Plusieurs autres témoignages corroborent le récit de la veuve de Ferdinand NYANDWI. Des sources ont confirmé au FOCODE qu’après avoir mis le sac dans la camionnette du responsable provincial du parti CNDD-FDD à Kirundo, Ferdinand est également monté dans la camionnette. Il espérait qu’il allait être payé pour son service. La camionnette a avancé quelques mètres jusqu’au lieu du supplice. Ferdinand a reçu des coups partout sur son corps, des policiers l’ont piétiné avec leurs bottines. Ferdinand a beaucoup crié, ce qui a attiré un attroupement de personnes, mais la police a continué à menacé ceux qui voulaient s’approcher de près. Les sources ont confirmé la présence du responsable provincial des Imbonerakure, Abel AHISHAKIYE, du secrétaire provincial du CNDD-FDD et du commissaire provincial de la police, Jacques NIJIMBERE. Les sources ont évoqué aussi la présence de plusieurs policiers et de certains miliciens Imbonerakure.
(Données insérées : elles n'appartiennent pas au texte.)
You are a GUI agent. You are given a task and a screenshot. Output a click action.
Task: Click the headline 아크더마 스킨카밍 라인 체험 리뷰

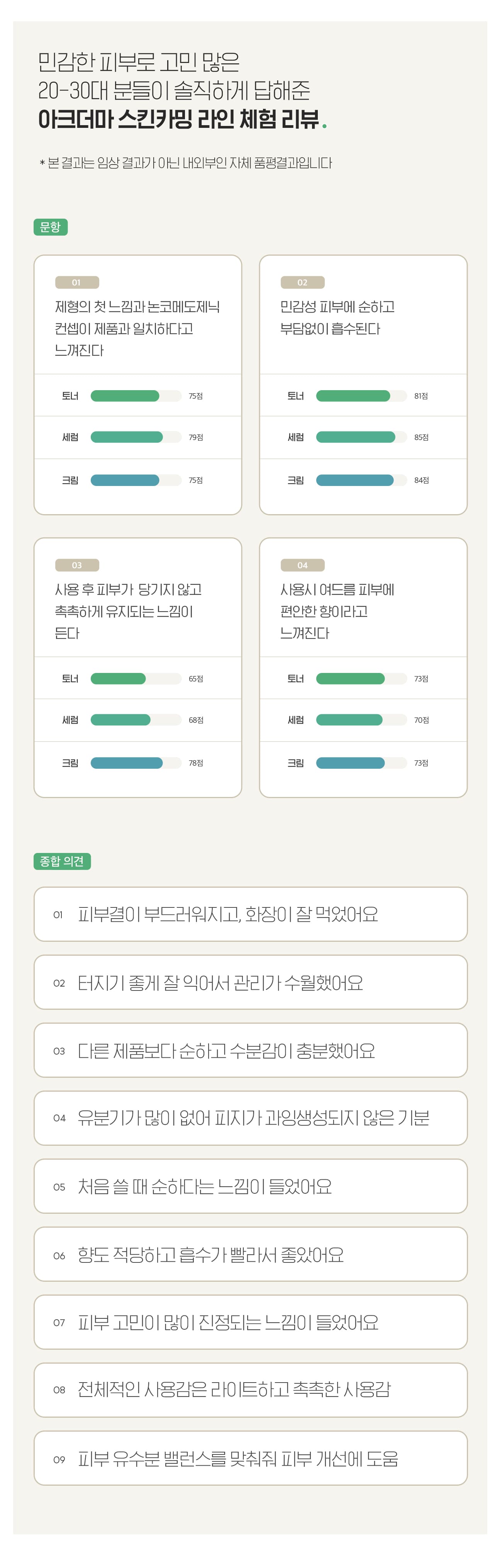tap(179, 119)
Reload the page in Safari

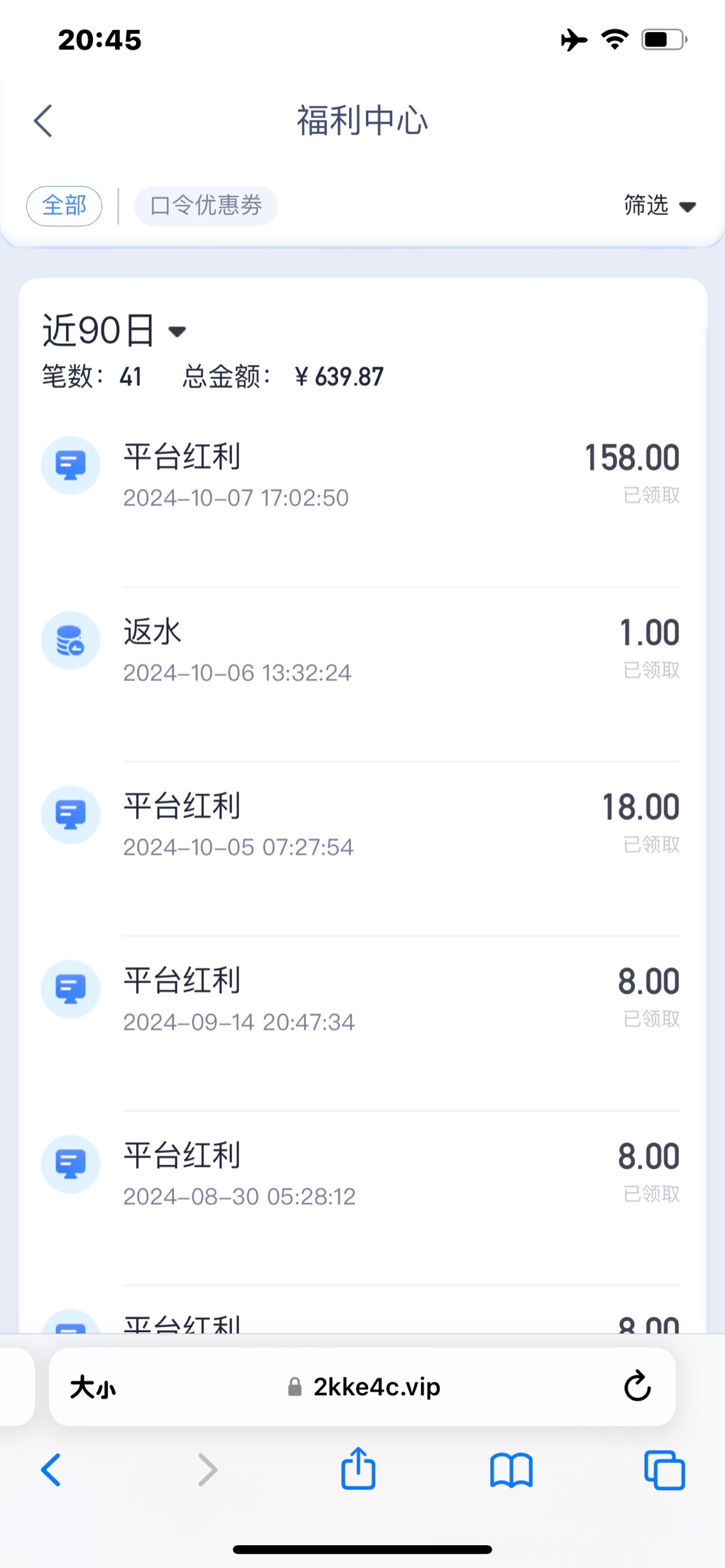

Selon les différentes sources du FOCODE à Kirundo, le sac de charbon apporté par Ferdinand NYANDWI a été complètement défait et des morceaux de charbon ont été éparpillés dans la route. Il semblerait que la police était à la recherche d’un fusil qu’elle croyait caché dans le sac et qu’elle n’y a rien trouvé. Cette scène horrible de torture a duré jusqu’à 20 heures. Ferdinand qui n’émettait plus de gémissement a été mis dans la camionnette du secrétaire provincial du CNDD-FDD. Les habitants du coin pensent qu’il était déjà mort. La population a profité de ce départ pour ramasser les morceaux de charbon restés dans la route. Une photo prise trois jours plus tard montrait encore des restes de ces morceaux dans la route.

Le corps sans vie de Ferdinand NYANDWI a été jeté dans une forêt naturelle communément appelée « MWIYANZA » à Murehe en commune de Busoni. Il est difficile de savoir si Ferdinand était déjà mort quand il a été amené dans cette forêt ou s’il a été achevé dans la forêt. L’autre imbroglio de cette histoire est la raison pour laquelle, de façon inédite, les autorités ont décidé d’informer la famille d’une personne qu’elles ont tuée et l’ont aidée à récupérer le corps. D’habitude, les autorités du Burundi ne communiquent pas après ce genre de violations et n’autorisent pas l’enterrement de ceux qu’elles qualifient de « criminels » par leurs propres familles.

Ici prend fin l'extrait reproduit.